[[ Data to use open ]]
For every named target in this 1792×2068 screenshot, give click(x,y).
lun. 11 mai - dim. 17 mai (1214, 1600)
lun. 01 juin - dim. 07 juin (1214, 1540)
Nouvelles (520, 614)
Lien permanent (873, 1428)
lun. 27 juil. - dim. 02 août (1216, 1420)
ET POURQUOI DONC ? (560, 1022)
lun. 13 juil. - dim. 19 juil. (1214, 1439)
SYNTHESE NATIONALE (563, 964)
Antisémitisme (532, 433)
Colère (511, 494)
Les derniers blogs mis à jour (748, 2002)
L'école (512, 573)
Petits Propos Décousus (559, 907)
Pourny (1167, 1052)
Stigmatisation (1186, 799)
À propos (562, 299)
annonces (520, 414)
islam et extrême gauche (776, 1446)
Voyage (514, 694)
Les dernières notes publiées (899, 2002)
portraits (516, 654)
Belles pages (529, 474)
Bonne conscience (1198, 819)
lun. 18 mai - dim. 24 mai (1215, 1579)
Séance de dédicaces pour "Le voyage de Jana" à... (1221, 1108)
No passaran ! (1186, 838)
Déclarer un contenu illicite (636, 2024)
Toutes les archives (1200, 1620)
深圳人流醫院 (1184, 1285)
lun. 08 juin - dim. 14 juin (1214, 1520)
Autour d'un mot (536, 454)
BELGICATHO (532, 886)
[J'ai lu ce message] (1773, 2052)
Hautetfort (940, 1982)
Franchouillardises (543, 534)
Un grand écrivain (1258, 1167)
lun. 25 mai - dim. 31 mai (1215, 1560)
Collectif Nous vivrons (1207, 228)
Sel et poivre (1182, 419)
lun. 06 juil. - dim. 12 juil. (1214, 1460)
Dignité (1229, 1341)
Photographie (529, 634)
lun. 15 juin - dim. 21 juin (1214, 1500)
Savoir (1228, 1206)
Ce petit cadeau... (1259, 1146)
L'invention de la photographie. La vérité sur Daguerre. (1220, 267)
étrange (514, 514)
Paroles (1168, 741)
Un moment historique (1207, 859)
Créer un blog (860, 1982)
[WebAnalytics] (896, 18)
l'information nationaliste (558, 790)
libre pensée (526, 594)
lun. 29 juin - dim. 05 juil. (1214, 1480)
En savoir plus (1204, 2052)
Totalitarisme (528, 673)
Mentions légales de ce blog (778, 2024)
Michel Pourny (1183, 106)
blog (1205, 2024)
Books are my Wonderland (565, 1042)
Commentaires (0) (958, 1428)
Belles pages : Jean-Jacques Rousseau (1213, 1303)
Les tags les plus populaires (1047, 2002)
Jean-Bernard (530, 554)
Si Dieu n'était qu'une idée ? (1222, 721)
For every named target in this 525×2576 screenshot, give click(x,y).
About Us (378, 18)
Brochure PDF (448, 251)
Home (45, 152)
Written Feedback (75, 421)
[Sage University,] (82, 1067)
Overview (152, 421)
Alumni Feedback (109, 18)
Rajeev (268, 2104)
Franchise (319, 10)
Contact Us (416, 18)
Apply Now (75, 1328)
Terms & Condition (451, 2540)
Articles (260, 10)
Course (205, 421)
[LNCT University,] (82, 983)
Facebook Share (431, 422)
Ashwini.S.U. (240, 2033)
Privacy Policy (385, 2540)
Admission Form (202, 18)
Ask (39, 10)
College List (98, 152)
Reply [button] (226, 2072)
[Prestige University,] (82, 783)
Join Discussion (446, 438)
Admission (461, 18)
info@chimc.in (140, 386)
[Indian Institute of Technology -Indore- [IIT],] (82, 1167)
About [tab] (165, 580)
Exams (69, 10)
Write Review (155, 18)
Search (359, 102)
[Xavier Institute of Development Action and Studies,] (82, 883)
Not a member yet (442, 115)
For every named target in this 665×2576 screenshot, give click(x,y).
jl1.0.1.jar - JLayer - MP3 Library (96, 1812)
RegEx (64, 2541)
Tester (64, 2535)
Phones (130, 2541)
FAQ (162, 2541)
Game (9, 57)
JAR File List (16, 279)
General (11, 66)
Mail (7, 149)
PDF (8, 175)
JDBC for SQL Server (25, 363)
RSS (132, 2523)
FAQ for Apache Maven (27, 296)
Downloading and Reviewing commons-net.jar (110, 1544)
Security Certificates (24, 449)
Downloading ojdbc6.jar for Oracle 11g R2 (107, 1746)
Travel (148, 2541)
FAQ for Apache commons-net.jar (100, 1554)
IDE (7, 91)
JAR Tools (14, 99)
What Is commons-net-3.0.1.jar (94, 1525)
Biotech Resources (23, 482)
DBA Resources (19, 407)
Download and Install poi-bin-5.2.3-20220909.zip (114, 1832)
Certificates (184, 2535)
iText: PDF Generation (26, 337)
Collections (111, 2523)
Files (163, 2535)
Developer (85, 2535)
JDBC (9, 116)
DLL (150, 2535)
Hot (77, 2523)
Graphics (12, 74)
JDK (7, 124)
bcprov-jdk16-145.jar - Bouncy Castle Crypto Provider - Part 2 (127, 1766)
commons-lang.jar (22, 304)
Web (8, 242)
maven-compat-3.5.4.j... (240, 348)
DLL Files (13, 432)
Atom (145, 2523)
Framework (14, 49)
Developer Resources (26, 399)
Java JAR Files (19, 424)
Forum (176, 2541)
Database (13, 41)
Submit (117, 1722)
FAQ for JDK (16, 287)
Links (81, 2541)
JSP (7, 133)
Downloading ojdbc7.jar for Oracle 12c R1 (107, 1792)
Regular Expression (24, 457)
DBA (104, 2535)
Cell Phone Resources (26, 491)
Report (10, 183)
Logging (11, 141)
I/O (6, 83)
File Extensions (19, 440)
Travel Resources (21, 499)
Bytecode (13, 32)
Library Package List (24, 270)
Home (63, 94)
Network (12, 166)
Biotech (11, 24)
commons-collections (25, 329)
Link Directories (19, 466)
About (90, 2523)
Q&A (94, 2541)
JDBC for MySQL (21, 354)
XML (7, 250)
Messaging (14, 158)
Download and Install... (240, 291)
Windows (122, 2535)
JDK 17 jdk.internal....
[[ Data to use closed ]]
Between the first line of the entries above and the line with "Overview (152, 421)", both included, copy every line exactly and nothing outside that range.

=== Expected answer ===
For every named target in this 1792×2068 screenshot, give click(x,y).
lun. 11 mai - dim. 17 mai (1214, 1600)
lun. 01 juin - dim. 07 juin (1214, 1540)
Nouvelles (520, 614)
Lien permanent (873, 1428)
lun. 27 juil. - dim. 02 août (1216, 1420)
ET POURQUOI DONC ? (560, 1022)
lun. 13 juil. - dim. 19 juil. (1214, 1439)
SYNTHESE NATIONALE (563, 964)
Antisémitisme (532, 433)
Colère (511, 494)
Les derniers blogs mis à jour (748, 2002)
L'école (512, 573)
Petits Propos Décousus (559, 907)
Pourny (1167, 1052)
Stigmatisation (1186, 799)
À propos (562, 299)
annonces (520, 414)
islam et extrême gauche (776, 1446)
Voyage (514, 694)
Les dernières notes publiées (899, 2002)
portraits (516, 654)
Belles pages (529, 474)
Bonne conscience (1198, 819)
lun. 18 mai - dim. 24 mai (1215, 1579)
Séance de dédicaces pour "Le voyage de Jana" à... (1221, 1108)
No passaran ! (1186, 838)
Déclarer un contenu illicite (636, 2024)
Toutes les archives (1200, 1620)
深圳人流醫院 (1184, 1285)
lun. 08 juin - dim. 14 juin (1214, 1520)
Autour d'un mot (536, 454)
BELGICATHO (532, 886)
[J'ai lu ce message] (1773, 2052)
Hautetfort (940, 1982)
Franchouillardises (543, 534)
Un grand écrivain (1258, 1167)
lun. 25 mai - dim. 31 mai (1215, 1560)
Collectif Nous vivrons (1207, 228)
Sel et poivre (1182, 419)
lun. 06 juil. - dim. 12 juil. (1214, 1460)
Dignité (1229, 1341)
Photographie (529, 634)
lun. 15 juin - dim. 21 juin (1214, 1500)
Savoir (1228, 1206)
Ce petit cadeau... (1259, 1146)
L'invention de la photographie. La vérité sur Daguerre. (1220, 267)
étrange (514, 514)
Paroles (1168, 741)
Un moment historique (1207, 859)
Créer un blog (860, 1982)
[WebAnalytics] (896, 18)
l'information nationaliste (558, 790)
libre pensée (526, 594)
lun. 29 juin - dim. 05 juil. (1214, 1480)
En savoir plus (1204, 2052)
Totalitarisme (528, 673)
Mentions légales de ce blog (778, 2024)
Michel Pourny (1183, 106)
blog (1205, 2024)
Books are my Wonderland (565, 1042)
Commentaires (0) (958, 1428)
Belles pages : Jean-Jacques Rousseau (1213, 1303)
Les tags les plus populaires (1047, 2002)
Jean-Bernard (530, 554)
Si Dieu n'était qu'une idée ? (1222, 721)
For every named target in this 525×2576 screenshot, give click(x,y).
About Us (378, 18)
Brochure PDF (448, 251)
Home (45, 152)
Written Feedback (75, 421)
[Sage University,] (82, 1067)
Overview (152, 421)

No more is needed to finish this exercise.